(Data items):

* * * * * * *

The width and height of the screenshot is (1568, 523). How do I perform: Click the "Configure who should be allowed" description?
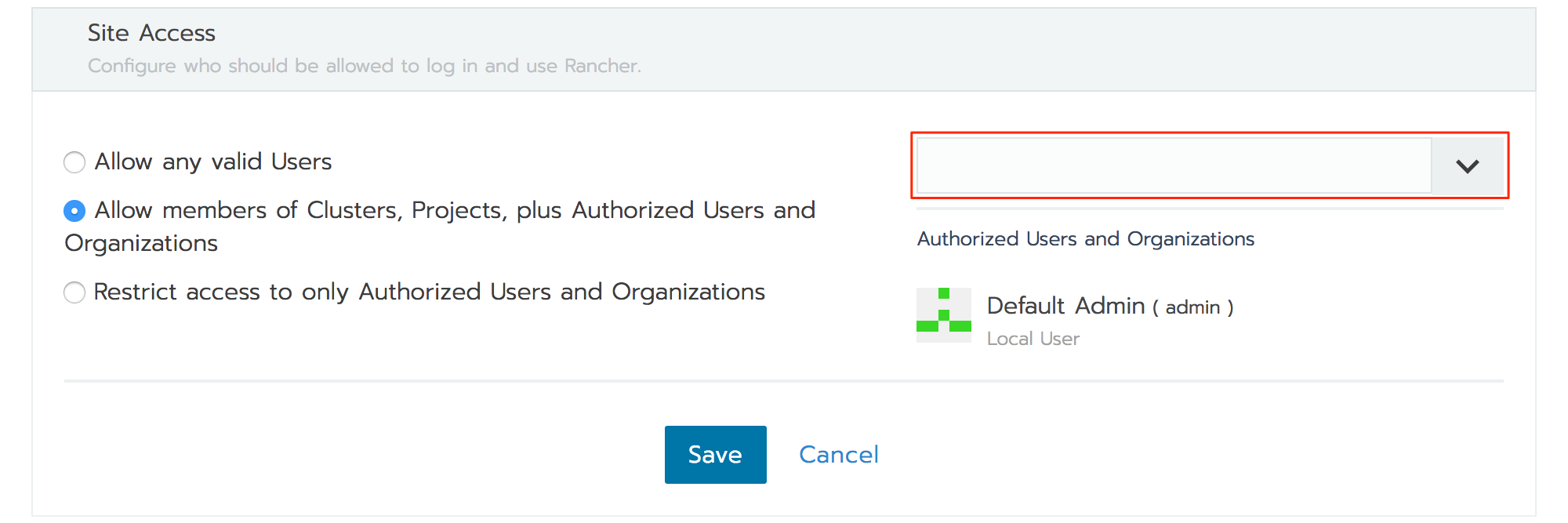point(364,66)
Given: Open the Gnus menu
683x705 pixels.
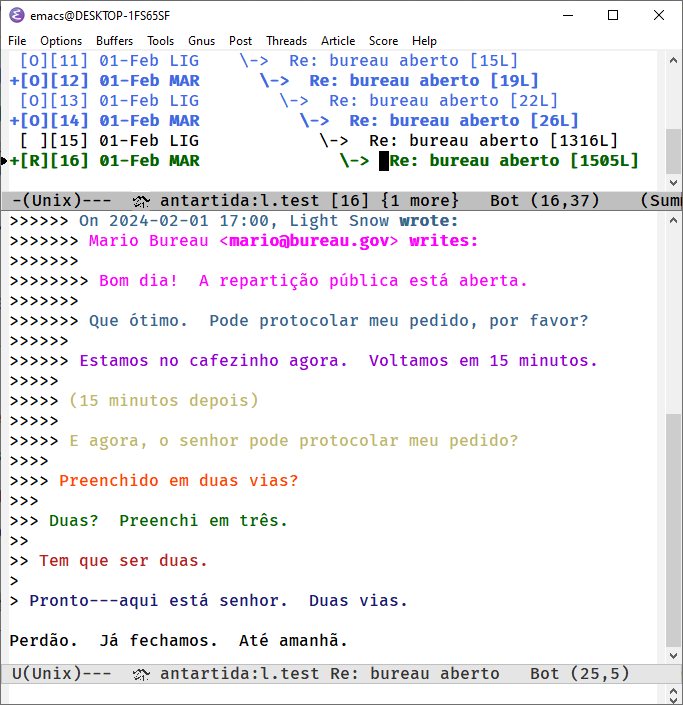Looking at the screenshot, I should click(201, 41).
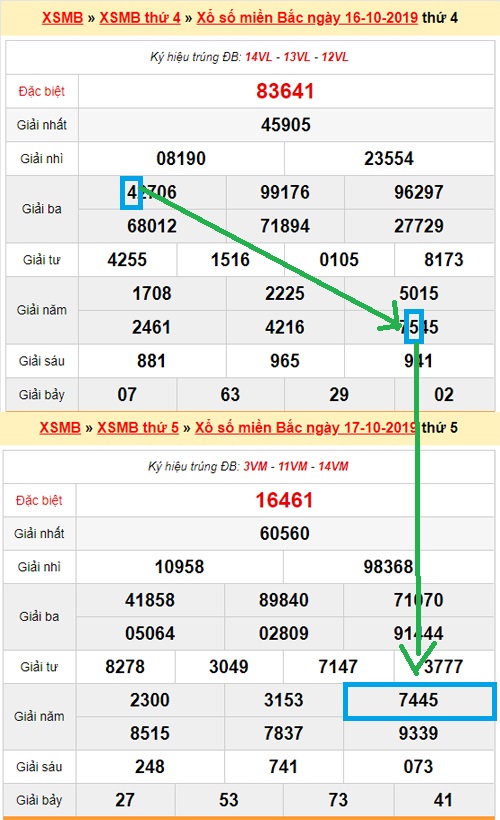This screenshot has width=500, height=820.
Task: Click the Giải năm label in bottom table
Action: coord(39,716)
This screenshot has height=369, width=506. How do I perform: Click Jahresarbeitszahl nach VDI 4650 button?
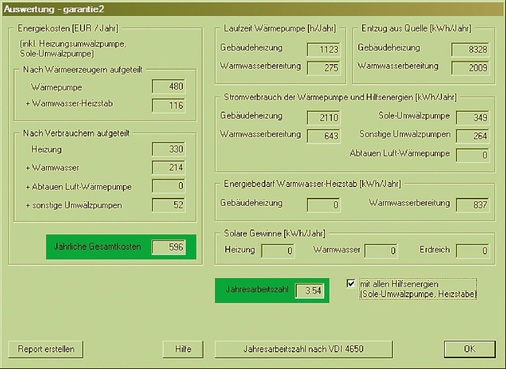(x=304, y=349)
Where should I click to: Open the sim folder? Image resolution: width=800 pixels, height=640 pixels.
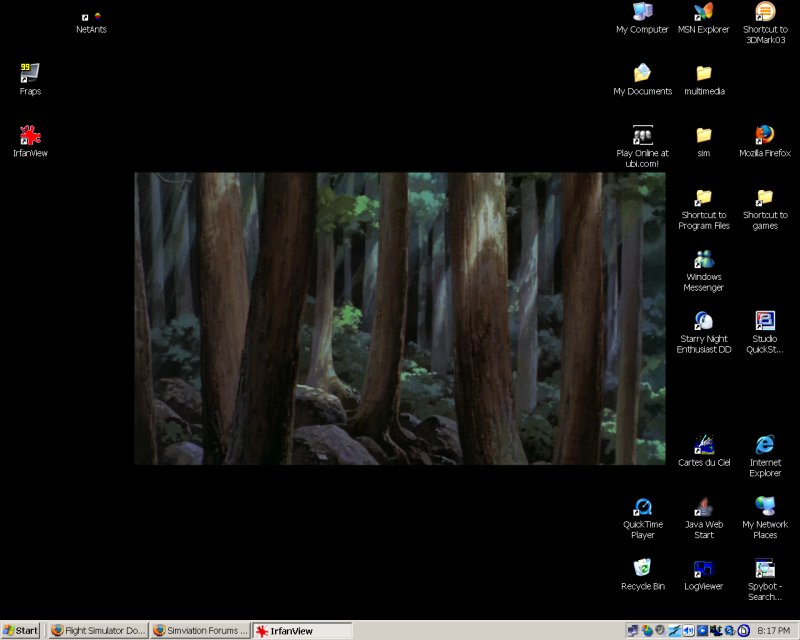tap(704, 135)
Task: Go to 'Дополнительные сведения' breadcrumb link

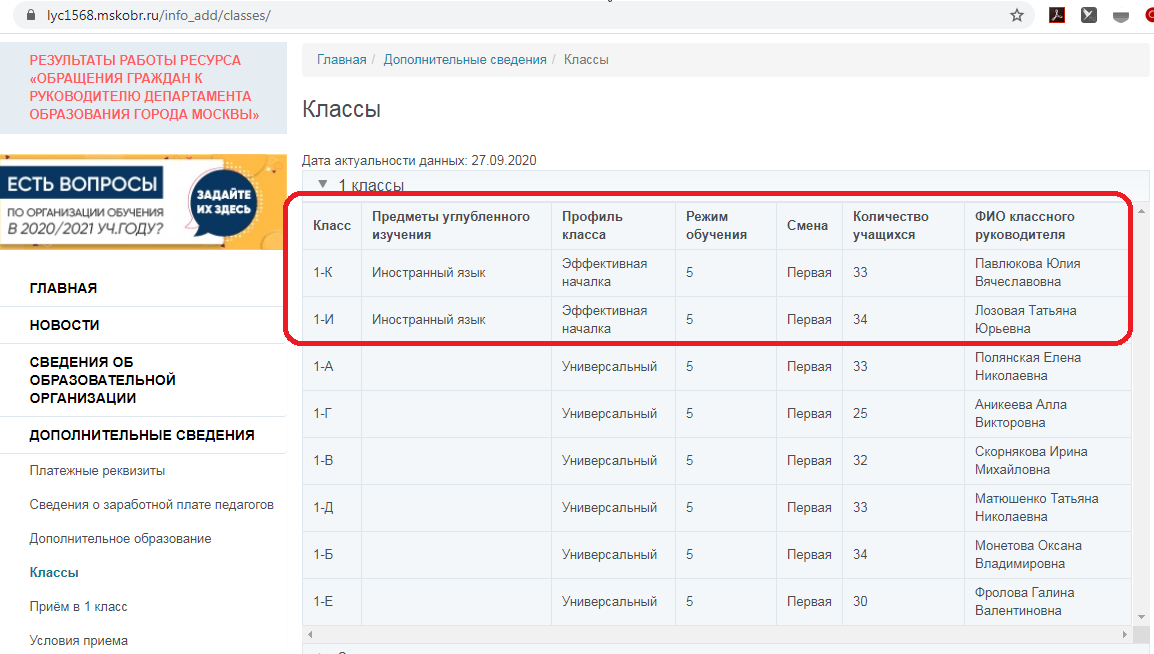Action: click(x=465, y=60)
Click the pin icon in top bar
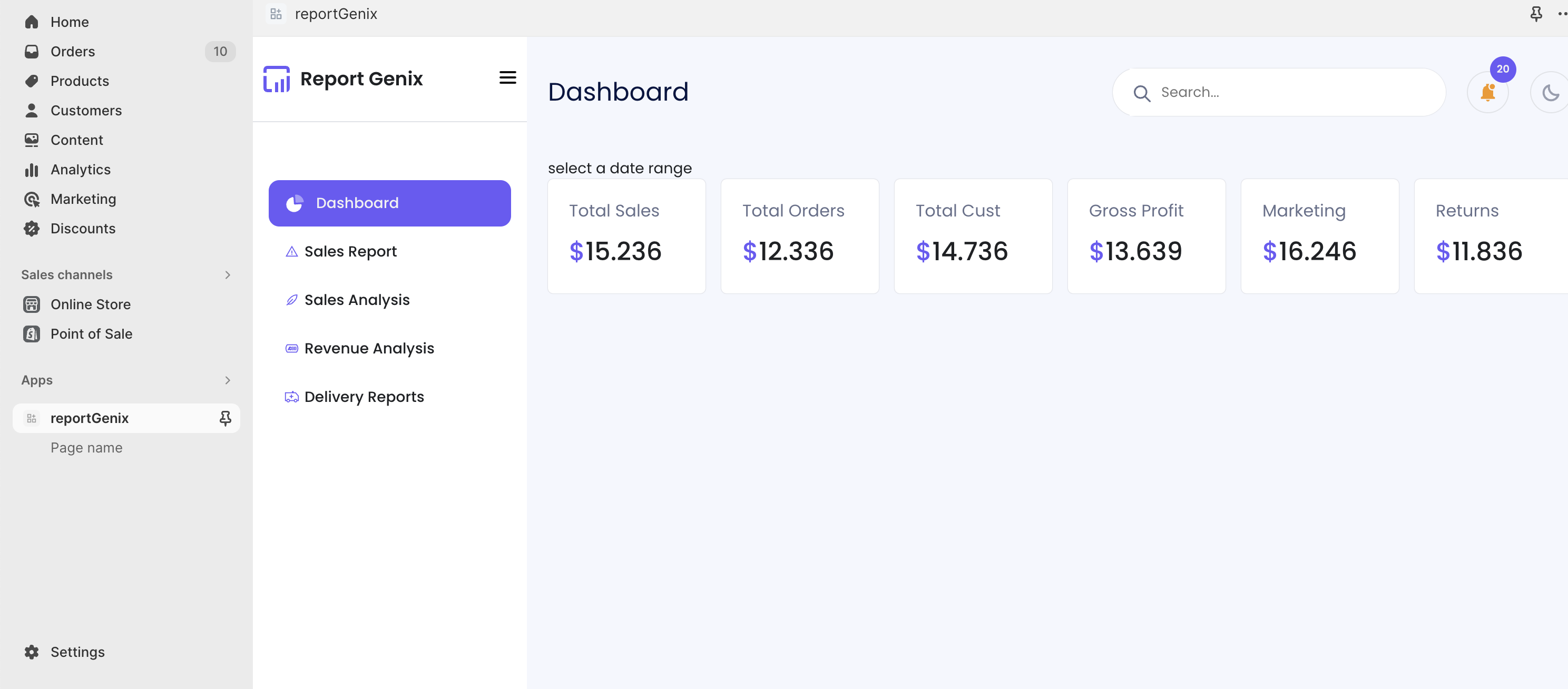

* * * * * * *

(PROBLEM STATEMENT):
Exclude every picture and copy the remaining data exactly.

(ANSWER TO THE EXERCISE):
The width and height of the screenshot is (1568, 523). How do I perform: Click the "Configure who should be allowed" description?
point(364,66)
Given: Open the Gnus menu
683x705 pixels.
Looking at the screenshot, I should click(201, 41).
This screenshot has width=500, height=820.
Task: Click the Giải năm label in bottom table
Action: coord(39,716)
This screenshot has height=369, width=506. How do I perform: Click Jahresarbeitszahl nach VDI 4650 button?
(x=304, y=349)
Where should I click to: Open the sim folder? Image resolution: width=800 pixels, height=640 pixels.
tap(704, 135)
Task: Go to 'Дополнительные сведения' breadcrumb link

Action: click(x=465, y=60)
Click the pin icon in top bar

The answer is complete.